Radmer chuckles at that. “Oh, ye of little faith. You think a vanishing dot in the sky is the last you’ll see of me? I’m harder to get rid of than that.”

“But we saw it hit the ground! That capsule of yours, a gleam of light in the setting sun!”

“You saw it cross the horizon,” Radmer corrects, “at an altitude of ten thousand kilometers and climbing. Really, Elmer, if the course was plotted by the astronomer Rigby, and the capsule and catapult were overseen by no less than Mika’s Armory and the watchmaker Orange Mayhew, then it’s Highrock’s reputation at stake more than my own sorry skin. Is this or is this not the Artisans’ Pinnacle?”

“Aye,” the guard agrees, “yours was a finely crafted delusion. Wheels and chains, bombs and hatches! A fitting tomb for such as you, big brass balls and all. No offense to the men what built it, sir, but I’m surprised to see you just the same.”

“Well,” Radmer says, pulling out a set of travel orders to show off as a formality, “perhaps you could send word to the mayor, let her know I’m here.”

“I’ve rung the bell already,” the guard assures him.

Soon, the other riders are shouldered aside and Radmer is surrounded by a milling throng of villagers, talking over one another in a rapidly rising din. “How did that air filter work? Radmer? Radmer! Did the wheel springs seize at all? Did the dinite charges hurt when they went off? Where did these Dolceti come from?”

It’s the mayor herself who rescues him, striding along the cobblestone avenue in a green robe, with some sort of golden ceremonial pendant dangling from her neck.

“So.

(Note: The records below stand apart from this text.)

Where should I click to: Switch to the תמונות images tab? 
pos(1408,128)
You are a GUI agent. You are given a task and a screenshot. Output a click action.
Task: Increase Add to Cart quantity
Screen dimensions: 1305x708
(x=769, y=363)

How many lives does a scoundrel have?”

Radmer looks up, suddenly pleased and sheepish, vaguely off balance. “More than he can count, Your Honor. I’m pleased to see you again.”

“I should say the same to you.” She clucks, looking him up and down. “In one piece, no less. That’s good. Did you find what you were looking for up there?”

“I did,” Radmer answers, presenting Bruno with a flourish.

“Hmm.” The mayor then turns her appraising eyes upon this even older Older, who is immediately reminded of his wife. Tamra used to look at Bruno exactly like that—interested, curious, vaguely exasperated—whenever things were just starting to go askew. A couple of years ago, it seemed. A couple of hundred at the very most. “And is he worth your worldly fortune, General? We’re living quite well on the wages you paid us.”